■ Task details ■
Reproduce the data word for word, starting at the line that contains "You are a GUI" and continuing through the end of the data, with both of those lines included.

>> Start Materials provided

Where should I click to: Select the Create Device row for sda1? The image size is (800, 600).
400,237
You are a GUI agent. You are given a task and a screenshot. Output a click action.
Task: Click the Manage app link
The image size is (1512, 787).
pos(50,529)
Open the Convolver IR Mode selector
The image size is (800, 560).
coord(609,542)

>> End Materials provided

■ Solution for this task ■
You are a GUI agent. You are given a task and a screenshot. Output a click action.
Task: Click the Manage app link
The image size is (1512, 787).
pos(50,529)
Open the Convolver IR Mode selector
The image size is (800, 560).
coord(609,542)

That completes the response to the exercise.